Make sure that the second ssh call only happens after the fist one has done its job. Otherwise you might be asked for a password of the git user on the gitserver.

After successfully completing the first ssh call, the new key is scheduled for addition and a session key is returned on stdin. That session key must be used to confirm the addition of the new public key as shown above.

Delete a key

A super key manager can delete any key by simply giving its KEYID in a command like this

ssh gitserver ukm del some/dir/foo@example.com

The ukm command, however, prevents a super key manager from removing his/her last key.

Delete a guest key

The command for this is:

ssh gitserver ukm del foo@example.com

If the given KEYID is not among the managed keys of the user who issues the del command, the command will fail.

IMPORTANT! You should not forget to remove from all of your repositories all the permissions you gave to foo@example.com, because this key might still be managed by another guest key manager.

You might want to run

ssh gitserver info -lc \
| perl -e 'chomp($u=<>);$u=~s/hello //;$u=~s/,.*$//;' \
       -e 'while(<>){if(/\s(\S+)\s+$u$/){print "$1\n"}}' \
| while read r; do ssh gitserver perms $r - WRITERS foo@example.com; done

Repeat this for other roles such as READERS instead of WRITERS.

Delete a self key

The command for this is:

ssh gitserver ukm del @two
ssh gitserver ukm del @two

Yes, you have to give that command twice. The first call will bring the key @two into a "pending-del" state. The second time, the command will only delete the key @two, if the login was not done with exactly that key. If logging in with the key corresponding to @two, it will bring back the @two key from its "pending-del" state to a non-pending state.

Note: This safety net is not absolutely necessary, since a self key manager is not allowed to delete his/her initial key (added by the gitolite administrator). The command ukm wants to make sure that the user still has a key that can be used for login. (Think about having lost the passphrase for the initial key. -- Maybe this over complication will be simplified in the future. Losing a passphrase is not a good excuse and should result in removal of the corresponding key from the system, i.e., contacting the gitolite administrator.)

Generic Errors

Key management is done via creating a temporary clone of the gitolite-admin repository, changing, committing, and pushing back.

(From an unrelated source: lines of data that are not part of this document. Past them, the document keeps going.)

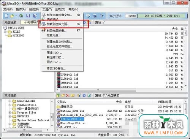Choose 刻录光盘映像 (F7) from the menu
This screenshot has height=139, width=190.
pos(62,30)
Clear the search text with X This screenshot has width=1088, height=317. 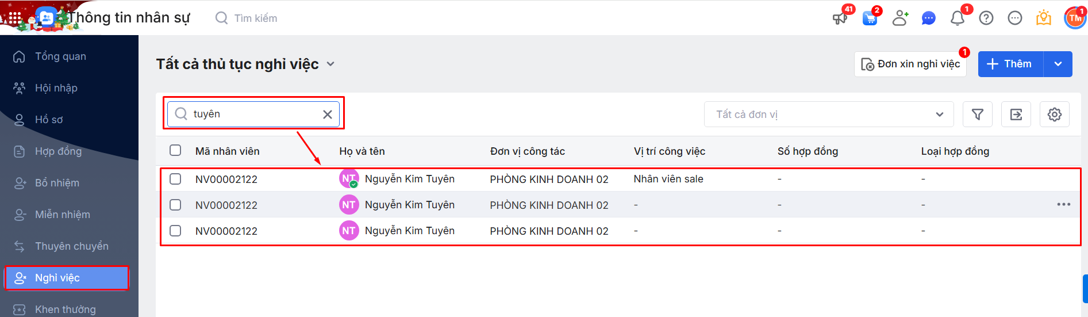pyautogui.click(x=328, y=114)
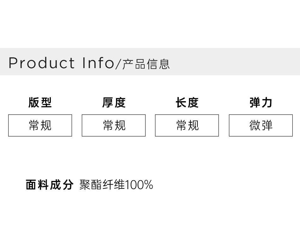Click the slash separator in the header

coord(118,64)
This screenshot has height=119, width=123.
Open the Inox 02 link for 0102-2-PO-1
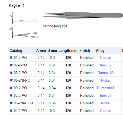click(106, 96)
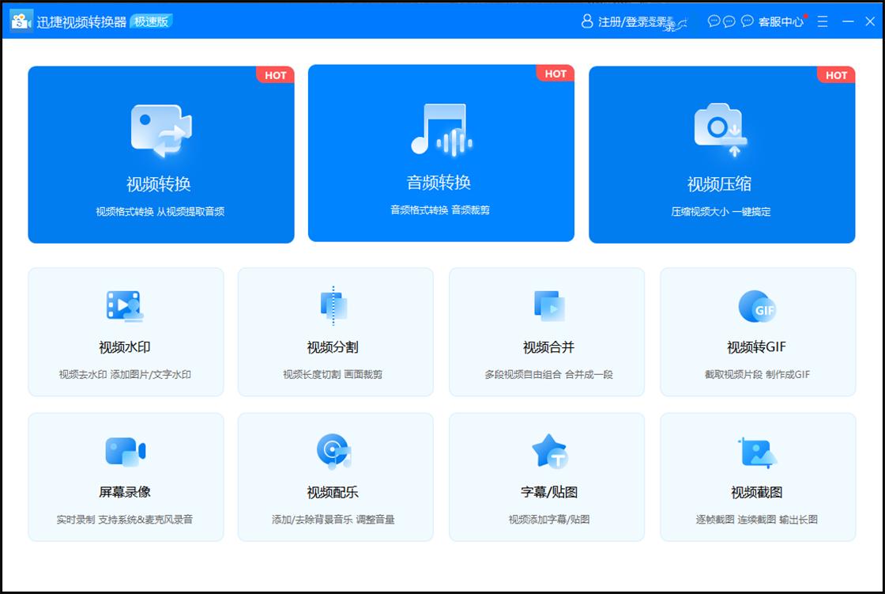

In cases where two people are trying to modify the gitolite-admin repository at the same time, one of the push commands will most probably fail. Then simply redo the command after a while.

Glossary

Super key managers have no restriction on how KEYIDs must look like. They can do (nearly) everything inside keydir/ that a gitolite administrator can do when pushing to the gitolite-admin repository directly.

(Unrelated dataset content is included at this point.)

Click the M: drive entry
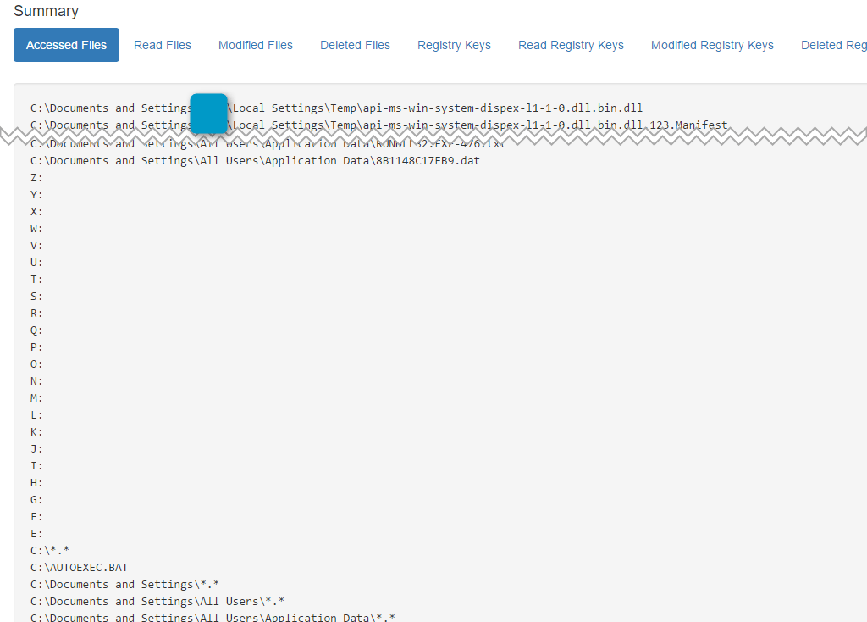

A guest key manager can manage a set of guest keys.

A self key manager can manage a set of his/her own keys.

The KEYID is normalized to lowercase letters.

If the script is called by one of the super key managers, then the KEYID is the path to the pubkey file relative to the keydir/ without the .pub extension.

If called by a guest key manager it's an email address and if called by a self key manager, it's an alphanumeric identifier allowed to with an @ prepended.

Security note

Super key managers can basically add any key. Guest key managers are not allowed to add multiple keys and this restriction is hardcoded.

Suppose Alice adds bob.pub as bob@example.org and David adds eve.pub under the keyid bob@example.org@foo. (Of course, only Eve and not Bob has the private key correspoinding to eve.pub.) This basically gives Eve the same rights as Bob.

Important notes for the admin

Note that ukm clones, changes, and pushes back the gitolite-admin repo. This means, even if you are the only administrator, you should never git push -f, because that might override something ukm did.

Ideas

The command ukm has been created with also having the keysubdirs-as-groups syntactic sugar in mind. If a super key manager manages the respective keys in sub-directories with names guest-key-managers/ and self-key-managers/, respectively, he/she can use the ukm command to control who is allowed to manage keys.